Pixel coordinate grounding data
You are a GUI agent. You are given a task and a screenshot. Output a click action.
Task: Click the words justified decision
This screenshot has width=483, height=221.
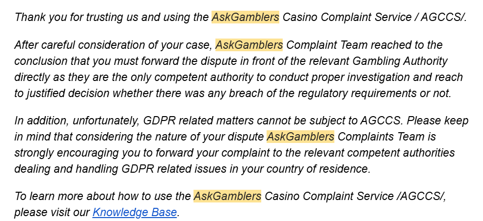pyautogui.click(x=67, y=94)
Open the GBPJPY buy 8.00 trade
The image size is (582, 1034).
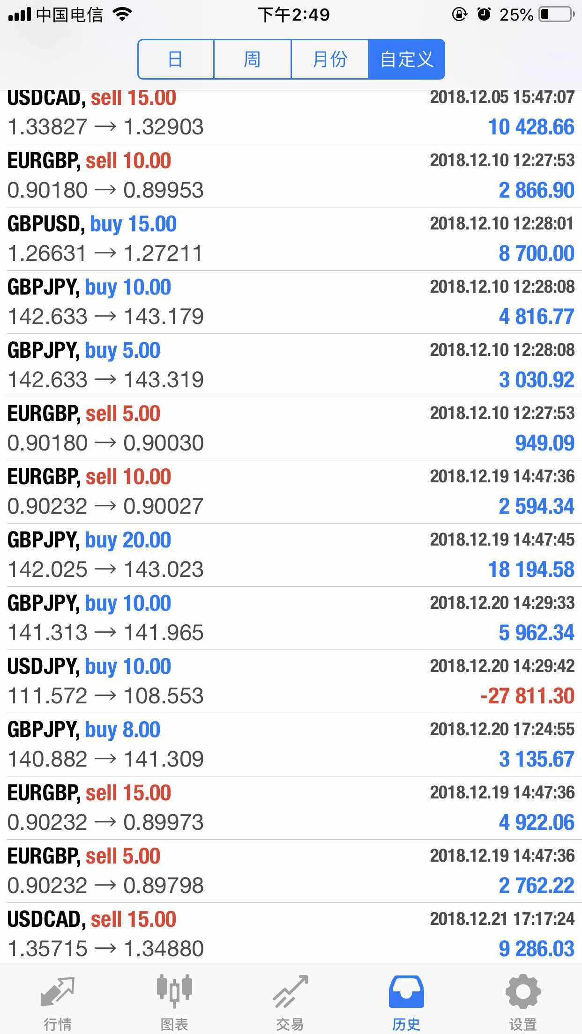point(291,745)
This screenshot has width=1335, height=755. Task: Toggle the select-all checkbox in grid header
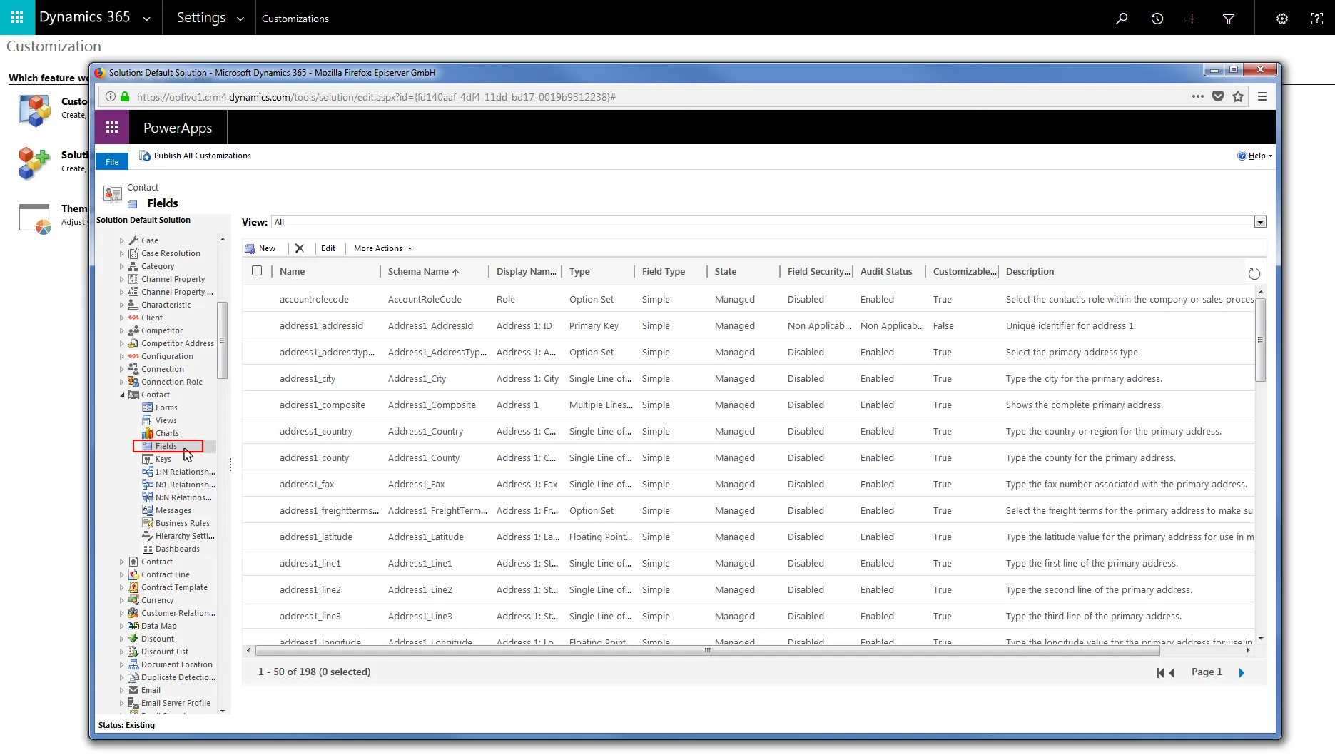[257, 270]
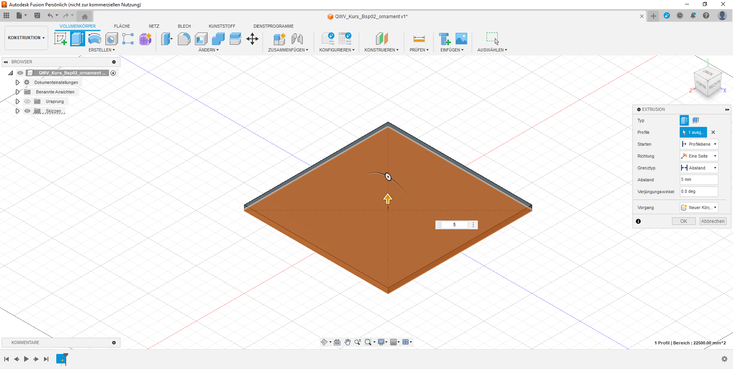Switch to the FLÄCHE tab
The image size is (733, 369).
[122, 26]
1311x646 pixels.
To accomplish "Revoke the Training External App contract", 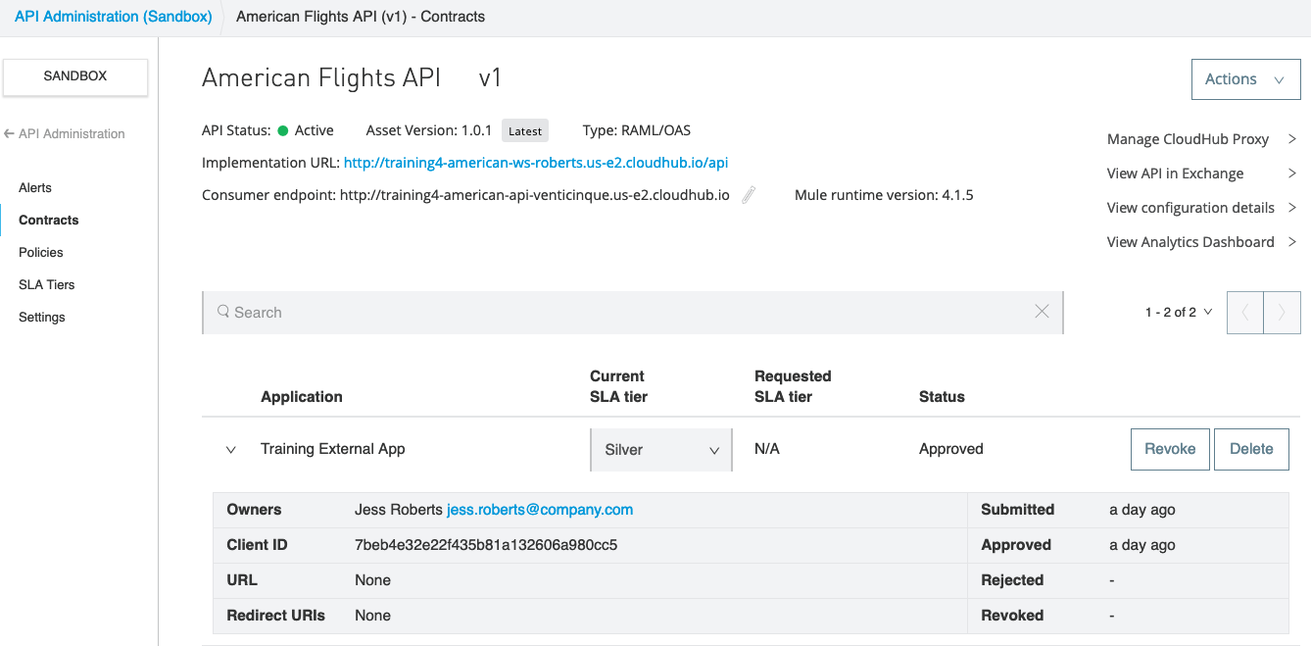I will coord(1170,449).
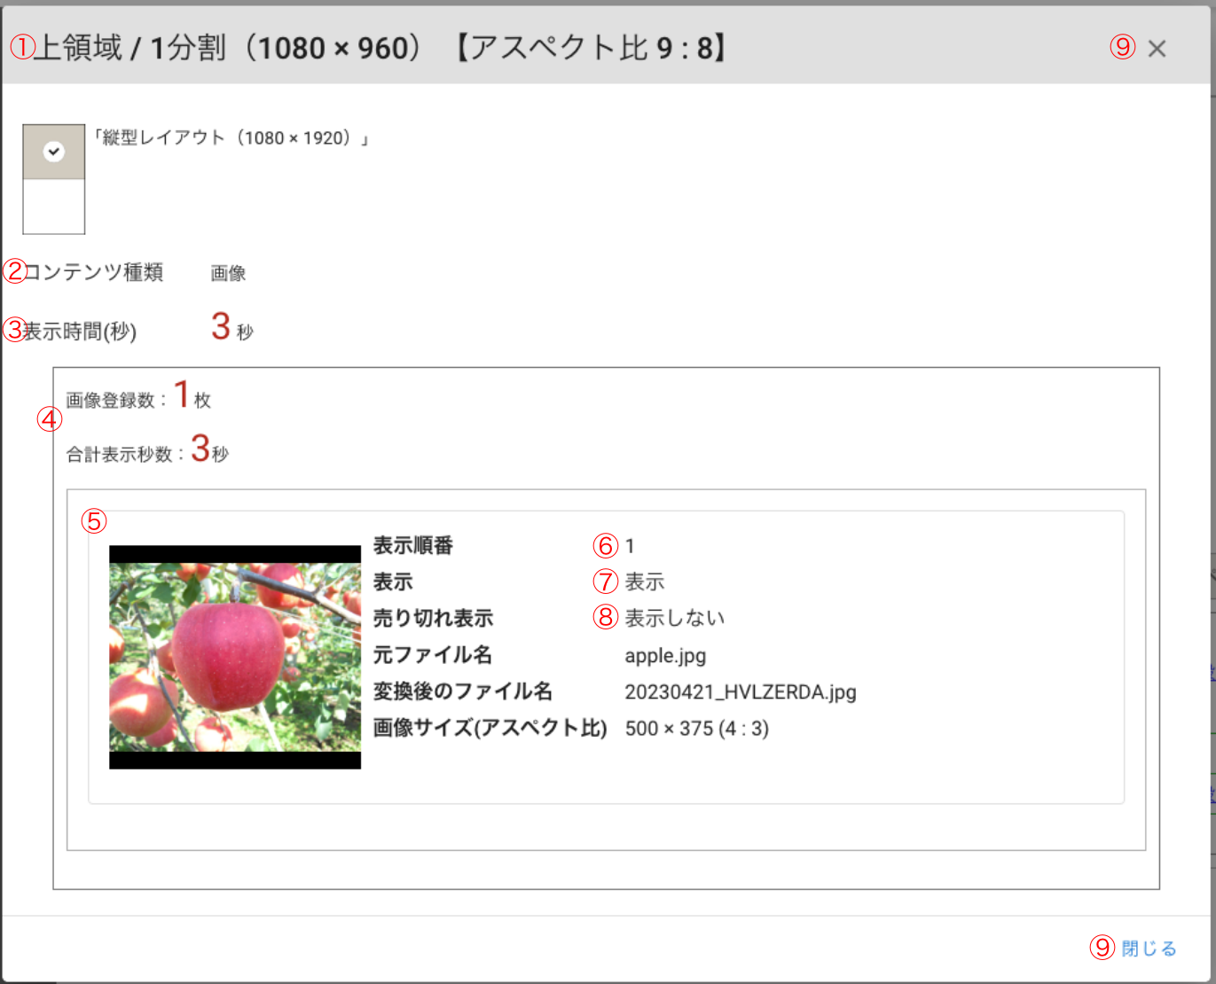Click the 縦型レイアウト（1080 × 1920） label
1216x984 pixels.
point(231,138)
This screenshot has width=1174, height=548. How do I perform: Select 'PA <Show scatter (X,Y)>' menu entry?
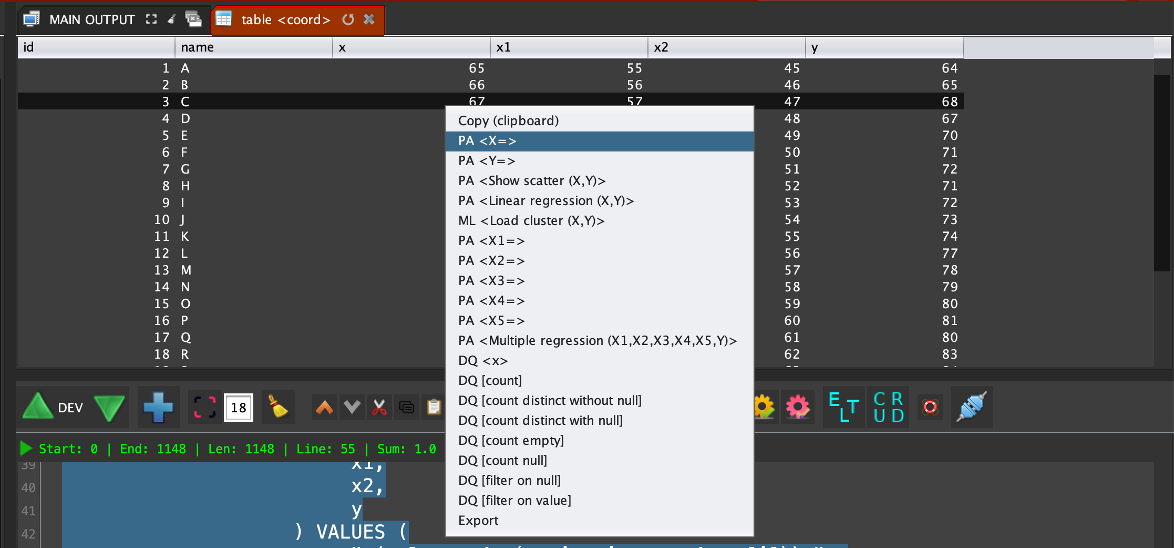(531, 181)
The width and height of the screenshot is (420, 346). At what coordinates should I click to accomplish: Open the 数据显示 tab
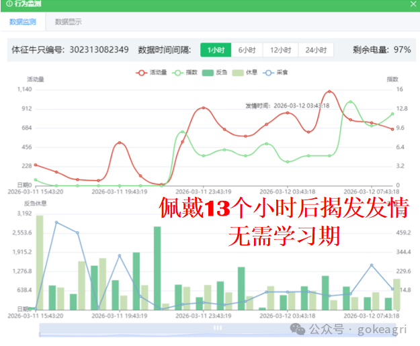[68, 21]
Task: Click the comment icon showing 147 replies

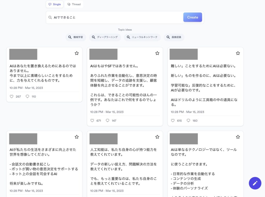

### [Assignment]
Above are records with pictures. Reproduce exactly only the lines from the line with "This screenshot has width=1335, height=755." through the line with "1311x646 pixels.", both ends included, and leave the pictures out.

### [Response box]
This screenshot has width=1335, height=755. Task: Toggle the select-all checkbox in grid header
[257, 270]
Switch to the FLÄCHE tab
The image size is (733, 369).
[122, 26]
1311x646 pixels.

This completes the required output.